Hochlauf der Wasserstoffwirtschaft
In der vergangenen Legislaturperiode legte das Fit-for-55-Paket, insbesondere mit dem Dekarbonisierungspaket, den Grundstein für die Regulierung einer Wasserstoffwirtschaft. In der kommenden Legislaturperiode wird es darum gehen, diesen Rahmen weiter auszubauen, zu ergänzen und die Umsetzung voranzutreiben. Auf nationaler Ebene kommt diesen europäischen Legislativvorhaben besondere Bedeutung zu, insbesondere der stringenten Umsetzung der Industriequote der RED III und der Schaffung eines Regulierungsrahmens für Wasserstoffnetze.
Auf EU-Ebene noch ausstehend ist die Einführung von Zertifizierungssystemen für Wasserstoff. Diese sind zentral, um die Quotenzurechnung bei Endverbraucher:innen zu ermöglichen. Zudem ist eine rasche Vorlage des ausstehenden delegierten Rechtsaktes zur Definition von Low-Carbon-Wasserstoff (innerhalb von zwölf Monaten nach Inkrafttreten) aus dem Dekarbonisierungspaket (Gasrichtlinie) unbedingt erforderlich. Um die Versorgung der EU mit Wasserstoff langfristig zu sichern, müssen – neben dem Hochlauf der innereuropäischen Erzeugung – auch diversifizierte Importrouten erschlossen werden. Die RED III sieht die Erstellung einer Importstrategie durch die Kommission vor. Alle am Hochlauf der Wasserstoffwirtschaft beteiligten Player benötigen zeitnahe Klarheit über die Inhalte dieser Strategie. Die EU sollte mit internationalen Abkommen die Aktivitäten des Marktes und der Mitgliedstaaten unterstützen. Ziel sollte sein, private Investitionen zu ermöglichen und Rechtssicherheit für Investoren zu schaffen. Angesichts der noch bestehenden großen Wirtschaftlichkeitslücke bei grünen Wasserstoffprojekten muss die European Hydrogen Bank weiterentwickelt werden. Während die ersten Auktionen der Hydrogenbank (Domestic Leg) bereits im ersten Quartal 2024 stattgefunden haben, muss nun auch der internationale Rahmen (International Leg zur Förderung von Importen aus Drittstaaten) zeitnahe aktiviert werden. Zudem müssen die Förderungen ausreichend dimensioniert sein, um nicht nur einzelne Pilotanlagen, sondern auch großskalige Projektumsetzungen zu ermöglichen.
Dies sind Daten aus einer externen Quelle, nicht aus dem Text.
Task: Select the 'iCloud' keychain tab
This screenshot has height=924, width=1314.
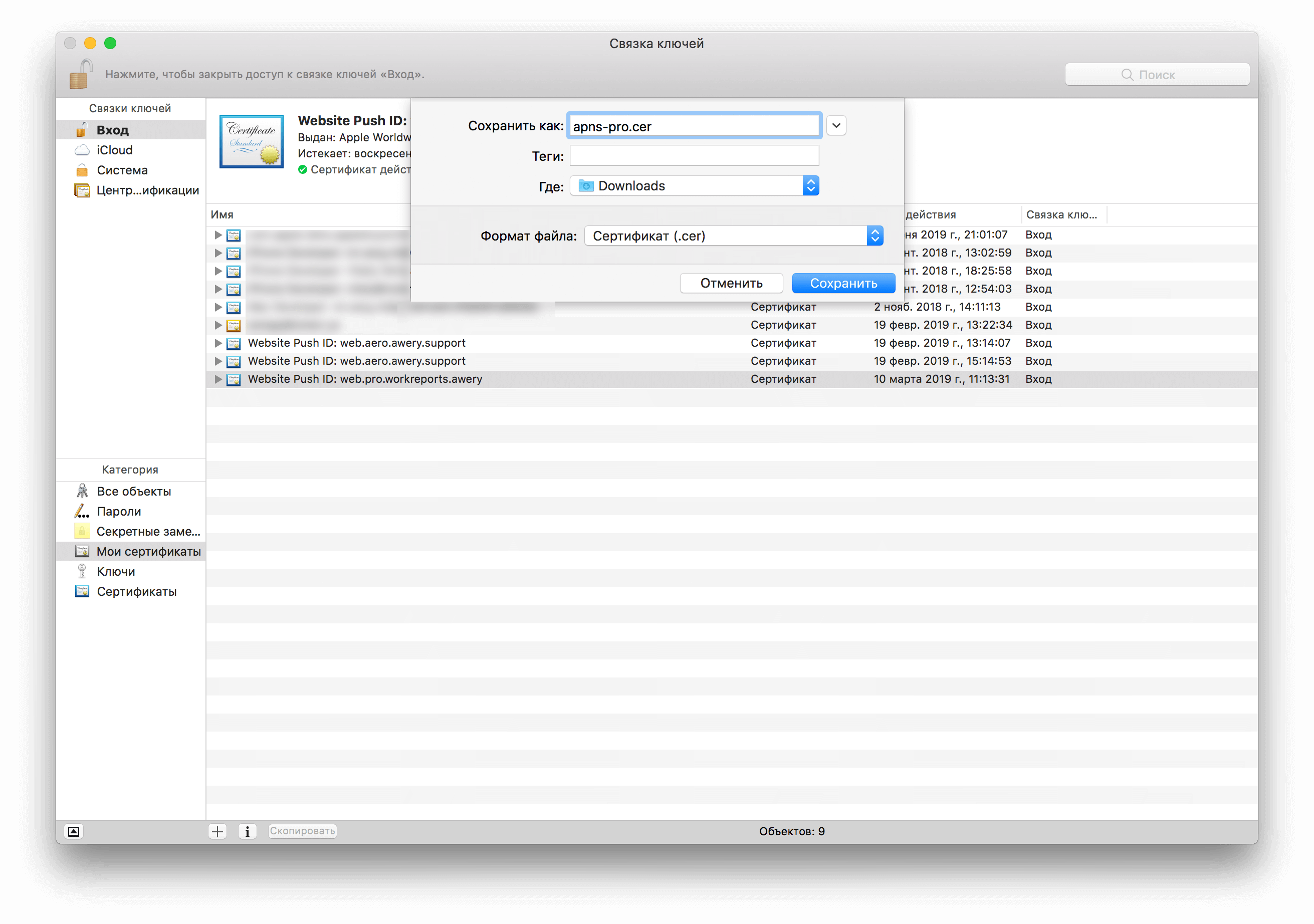Action: tap(113, 150)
Hervorzuheben ist außerdem, dass bereits ab 2030 europaweit eine Wasserstoff-Infrastruktur zur Verfügung stehen muss, damit Europa über Importe aus Drittstaaten mit Wasserstoff versorgt werden kann. Hierbei ist es essenziell, auch Binnenländer von Beginn an miteinzubeziehen und ihnen die Netzanbindung zu ermöglichen, da sonst die Attraktivität des Wirtschaftsstandorts in den jeweiligen Regionen gefährdet wäre.
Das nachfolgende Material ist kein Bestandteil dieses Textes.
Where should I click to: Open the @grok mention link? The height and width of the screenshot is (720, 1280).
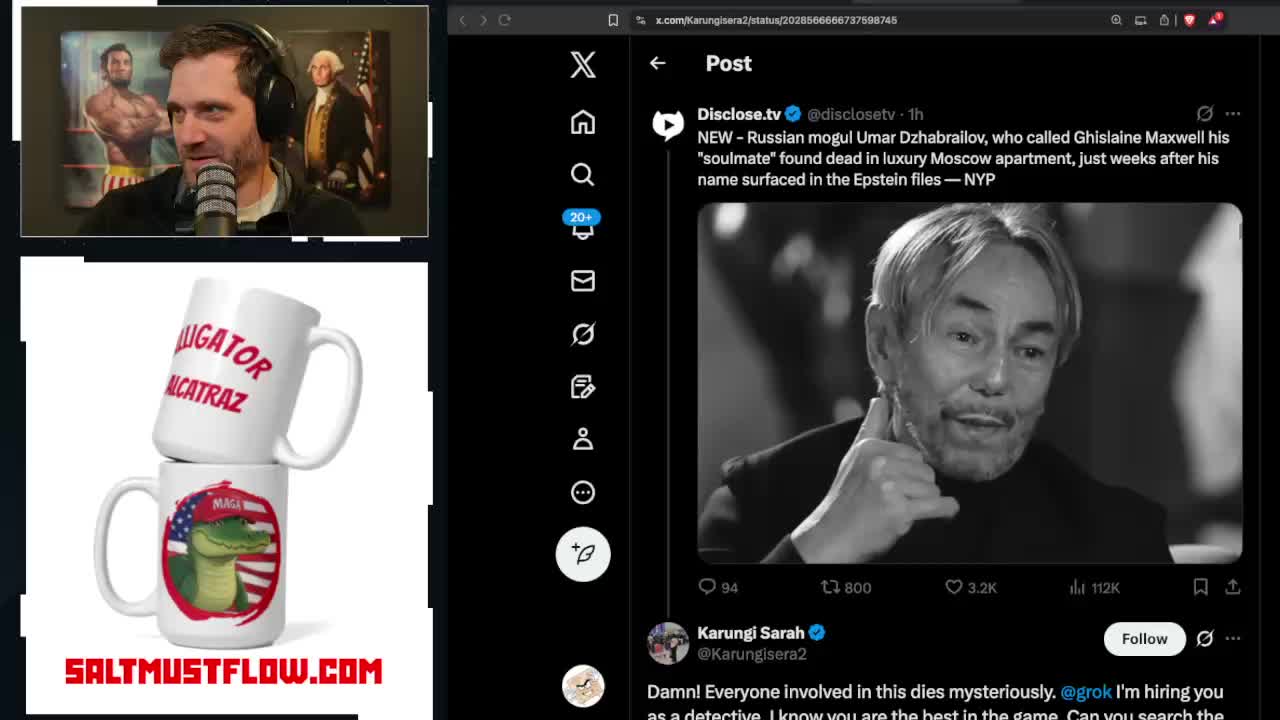(x=1085, y=692)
Befähigende RahmenbedingungenEU-Förderprogramme können Projekte zur Umsetzung der Energiewende unterstützen. Förderungen allein werden jedoch nicht genügen, es bedarf auch praktikabler Verwaltungsvorschriften für die Umsetzung von grenzüberschreitenden Geschäftsmodellen.
EU-Förderprogramme
Energie und Klimaschutz müssen Priorität im EU-Haushalt haben. Noch nie war der Zeitpunkt so entscheidend, um sicherzustellen, dass die EU-Förderprogramme ihren Zweck erfüllen und die Dotierung der Programme aufgestockt wird. Förderausschreibungen sollten dabei möglichst technologieoffen ausgestaltet sein und neben Forschungsaktivitäten insbesondere Investitionen in marktnahe Demonstrationsprojekte unterstützen. Bei der Ausgestaltung ist ein besonderes Augenmerk auf eine faire Verteilung der Fördermittel zwischen den einzelnen Mitgliedstaaten, bedingt durch die unterschiedlichen Rahmenbedingungen (z. B. Projektgrößen, Ressourcenverfügbarkeit), zu achten.
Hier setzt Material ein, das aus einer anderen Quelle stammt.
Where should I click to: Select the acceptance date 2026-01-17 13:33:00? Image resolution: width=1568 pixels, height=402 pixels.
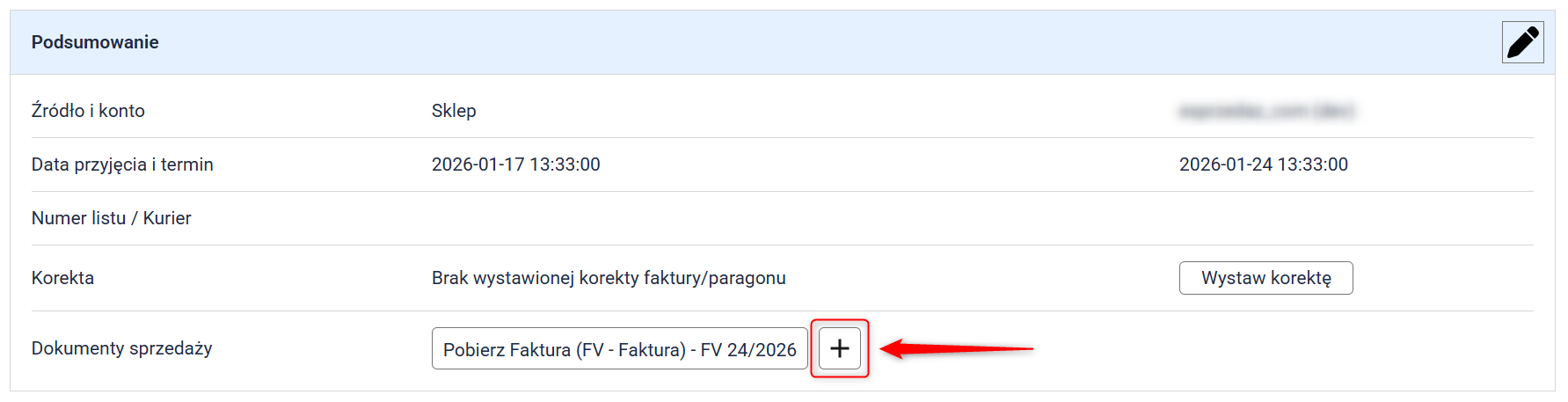click(515, 164)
Ebenso gilt es, den administrativen Aufwand in der Antragstellung und Abwicklung signifikant zu reduzieren sowie die förderrelevanten Prozesse zu beschleunigen und zu flexibilisieren. Eine enge Abstimmung und Verzahnung von europäischen mit nationalen Förderprogrammen kann ebenfalls zur Attraktivierung beitragen, z. B. durch die Verwendung identer oder ähnlicher Berechnungs- und Antragsformulare oder durch einen vereinfachten Zugang zu nationalen Fördermitteln für jene Projekte, die auf europäischer Ebene zwar eine exzellente Bewertung, aber aufgrund von Budgetdeckelungen keine Förderzusagen erhalten haben.
Praktikabler Rechtsrahmen am Beispiel der E-Mobilität
Da die europäischen Bürger:innen immer häufiger Elektrofahrzeuge nutzen, entscheiden sich viele für abonnementbasierte Zahlungsoptionen, die von E-Mobilitätsdienstleistern (eMSP) für das Laden an öffentlich zugänglichen Ladestationen angeboten werden. Diese Methode ermöglicht es ihnen, sich frei in den Mitgliedstaaten zu bewegen und dank der Roamingdienste der eMSP über ein einziges Abonnement für ihren Ladevorgang zu bezahlen.
Nach den derzeitigen Bestimmungen der Mehrwertsteuersystemrichtlinie (MwSt-RL) müssen eMSP in jedem Mitgliedstaat, in dem sie ihren Abonnent:innen das Aufladen ihrer Fahrzeuge ermöglichen, registriert sein, da sie in allen Mitgliedstaaten, in denen sie tätig sind, der MwSt.-Pflicht unterliegen. Der damit verbundene Bürokratieaufwand und die administrativen Kosten sind ein Hemmnis für europaweite, grenzüberschreitende Ladeangebote.
Um hier Rechtssicherheit herzustellen und den Verwaltungsaufwand für eMSP zu verringern, braucht es eine steuerrechtlich gesamthafte Lösung für die Behandlung von grenzüberschreitendem Laden. Die dadurch gesteigerte Nutzung der Roamingdienste durch Unternehmen erhöht den Wettbewerb und senkt somit die Kosten der Kund:innen. Der Ausbau eines wettbewerbsfähigen Angebotes für die Konsument: innen führt in weiterer Folge zu einer Weiterentwicklung der Rahmenbedingungen für die Dekarbonisierung des Verkehrssektors.